In May 2017, addressing a crowd in a Bavarian beer tent in Trudering, German Chancellor Angela Merkel first used a phrase she was to repeat many times: “Die Zeiten, in denen wir uns auf andere völlig verlassen konnten, sind ein Stück weit vorbei” (in part, the times in which we could totally rely on others have passed). To applause, she added that the old days were gone.

Merkel has been criticised for the statement, including by this author, due to what she neglected to add – that is, any detail on the things Germany should and would do differently when “taking its destiny into its own hands”. Merkel probably first used the phrase as part of a hedging operation. She likely wanted to avoid entrapment in loyalty to the irritatingly unilateral policies of the Trump administration, which could easily trigger an international conflict and damage her party’s chances in the general elections that were to follow a few months later. Merkel’s statement was unusual but cautiously worded, as it could equally be interpreted as hypothetical.

The rift in transatlantic relations goes far deeper than Angela Merkel seemed to assume

Nonetheless, the chancellor may well have had another message in mind, one that she delivered to the American public on 20 February 2003 in an op-ed published in the Washington Post. In the piece, she openly criticised the Schröder government’s opposition to US plans for the invasion of Iraq, while defending the eastern and central European countries that sided with the Bush administration in a move against France and Germany. Merkel emphasised that, “while military force cannot be the normal continuation of politics by other means, it must never be ruled out, or even merely questioned – as has been done by the German federal government – as the ultimate means of dealing with dictators.” She made it clear that she thought differently: “for the party that I lead, our close partnership and friendship with the United States is just as much a fundamental element of Germany’s national purpose as European integration.”

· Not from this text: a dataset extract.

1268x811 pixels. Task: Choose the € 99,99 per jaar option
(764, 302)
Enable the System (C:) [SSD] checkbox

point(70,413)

Against this background, her message at Trudering carries a bitter note of unfulfilled expectations or even frustrated hopes. In hindsight, the turn of the century marked the beginning of the United States’ gradual disengagement from its role as a European power, and neither her own Atlanticist pledge nor her many efforts to maintain close ties with US presidents George W. Bush and Barack Obama could reverse the trend. In Trudering, Merkel appeared to have understood that her case was lost. The old days were gone for good.

In reality, the rift in transatlantic relations goes far deeper than she seemed to assume. Two years after her Trudering speech, Merkel is still recovering from the shock of realisation. Speaking at Harvard University’s 2019 commencement, she had little to offer beyond an appeal to the values and principles of multilateralism.

The fact is that, with strike after strike, US President Donald Trump has taken an axe to the foundations of the transatlantic relationship. Not satisfied with withdrawing the US from the Paris Agreement on climate change, the Iran nuclear deal, the Trans-Pacific Partnership, and – soon – the Intermediate-range Nuclear Forces Treaty, the Trump administration has also undermined transatlantic free trade and threatened to violate the renegotiated United States-Mexico-Canada Agreement (the successor to the North Atlantic Free Trade Agreement) by imposing tariffs on products from Mexico. All of these steps run against Germany’s and Europe’s interests and preferences, partly by (in the case of the trade deals) imposing additional costs on, or barriers to, their companies.

More fundamentally, Trump’s blunt policies have suddenly exposed the deeper meaning of the redefined US role in Europe. As my colleague Jeremy Shapiro has repeatedly argued, for the US, Europe is a strategic problem that has already been solved. In rhetoric and action, the US is disengaging from its role as a European power – one that sees its role and presence in Europe as part of the pursuit of the national interest. For Washington, NATO should be an asset of US global power rather than a burden.

The comfortable environment Germany has enjoyed for the past 30 years is no more.

With its new approach to NATO, the US will negate some important side effects of its traditional role in Europe. For decades, Washington’s leadership on the continent controlled the many ambitions, apprehensions, and rivalries among European states. It prevented French or British dominance, reassuring the smaller nations of Europe. It helped Germany return to the European and global arena: US policy would protect Germany from anti-German reflexes in its neighbourhood, and protect other European countries from the return of German hegemony. Closing old rifts with its presence in Europe, the US effectively created the political climate in which European economic integration unfolded. That European political and, even more so, defence integration remained weak was in the interests of the US: Washington did not want Europe to become a unified political actor that would challenge the strictly intergovernmental structure of NATO and US leadership within it. Washington managed multiple bilateral relationships to keep the balance between the organisation of the political, economic (not least fiscal), and military spheres. Over time, European integration has largely taken economic matters out of the equation, while many defence and political issues have remained.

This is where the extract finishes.